Arika’s cheeks were on fire.
“They don’t need that.”
“You’re unbelievable. Women want that kind of stuff as well. Granted, not all women, but then not all men do either.”
“They want sex?”
“Yes!”
“They get sex.”
“Not with guys they actually want. They probably just have to lie there. I don’t need to know anymore.” She held the hand up that he wasn’t holding and shook her head. “I can’t bring myself right now to even think about this.”
He chuckled.
“You’re doing it to make me crazy.”
“The women are not allowed to take lovers. If they do, it’s in secret, and it’s highly dangerous.”
“Is that what you’d do? Marry who you’re told and then expect her to live a lonely, miserable existence being your wife and only getting anything intimate when you deem it necessary to have sons?”
“I’m not part of the mafia like that. I’ll not be providing anyone with sons that are needed. Whoever I take as my wife will be mine and, believe me, Arika, when she’s in my bed, there won’t be any need to take a lover. I’ll make sure she’s well-kept and gets everything her heart desires.”
****
“You’re a pretty good cook,” Arika said, twirling her fork in the spaghetti.
“Living on your own, you learn these things. I’ve never been one for takeout food.”
“Why were you at the diner then?” she asked, slurping up the spaghetti with the rich sauce he’d coated the pasta in.
She’d been in his home now for two days. During that time, the pain had started to lessen a little, which she loved. She’d also completed her assignment and caught up on her studying rather than reading a romance novel.
Fortunately, Vincenzo hadn’t forced anyone to come and sit with her during this time to she didn’t have to deal with any more scary stories. Daniel hadn’t returned either, and it made her a little uncomfortable that she hoped he’d in some way ended that guy.
She wasn’t normally a girl prone to violence, but she didn’t like his friend. In the last couple of days, she’d learned a lot.
Not everything was about the mafia either. He worked for them, but he wouldn’t go into their secrets and even though he spilled the beans on the mistresses, it wasn’t exactly news either. They made films about the mafia, so she imagined a lot of stuff was there and easy to find.
“I was at the diner because of Daniel. It was late. I was hungry, and he picked the diner. I normally go in for an Italian place.”
“Is that your favorite kind of food?” There was that little smile to his lips. She noticed he got that from time to time when she said certain stuff, and she wasn’t sure why. Maybe it was the weird questions she asked.

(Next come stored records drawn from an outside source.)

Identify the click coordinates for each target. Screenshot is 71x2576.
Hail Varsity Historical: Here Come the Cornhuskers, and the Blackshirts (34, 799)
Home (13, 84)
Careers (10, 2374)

This was the first time in her whole life when she’d been alone with a guy. Not only that, what else was she supposed to ask him?
“I love Italian. I do think it’s the best food on the planet.”
“I like Chinese,” she said.
“No.”
“Yes. Nothing you say is going to change that. They’ve got eggrolls. There, done,” she said. “And shrimp toasts, which I love so much.”
“Italian has meatballs.”
“Meh.”
“Seriously?” he asked.
“If that is all you’ve got to say then I can add noodles, rice, spareribs, I mean, come on, they’ve got wontons. They so beat Italian any day.”
“Pizza.”
She wrinkled her nose. “I’ve never really liked it. I mean, cheese, granted, but the bread part and everything else I don’t like.”
“I don’t even know if I can let you live.”
She burst out laughing.
In the two days they’d been together, she found herself growing less and less afraid of him. He wasn’t someone to be scared of.
Vincenzo wasn’t going to hurt her. He took care of her, running her baths, feeding her, checking her wound, redressing it, helping her.
He’d even taken her assignment to her professor and gotten the notes she would need in the two classes she’d already missed. If he was such a bad guy, he wouldn’t have done that for her.
“You’re the first person I know who doesn’t like pizza.”
“It’s not like I grew up on it, you know. At the home where I stayed, pizza wasn’t a luxury they could afford. We got food, but it always had to be stuff that helped to fill us up. Not something because it tasted good.”
“I remember what that was like.”
This made her pause with her fork to her lips. “You were in a foster home?”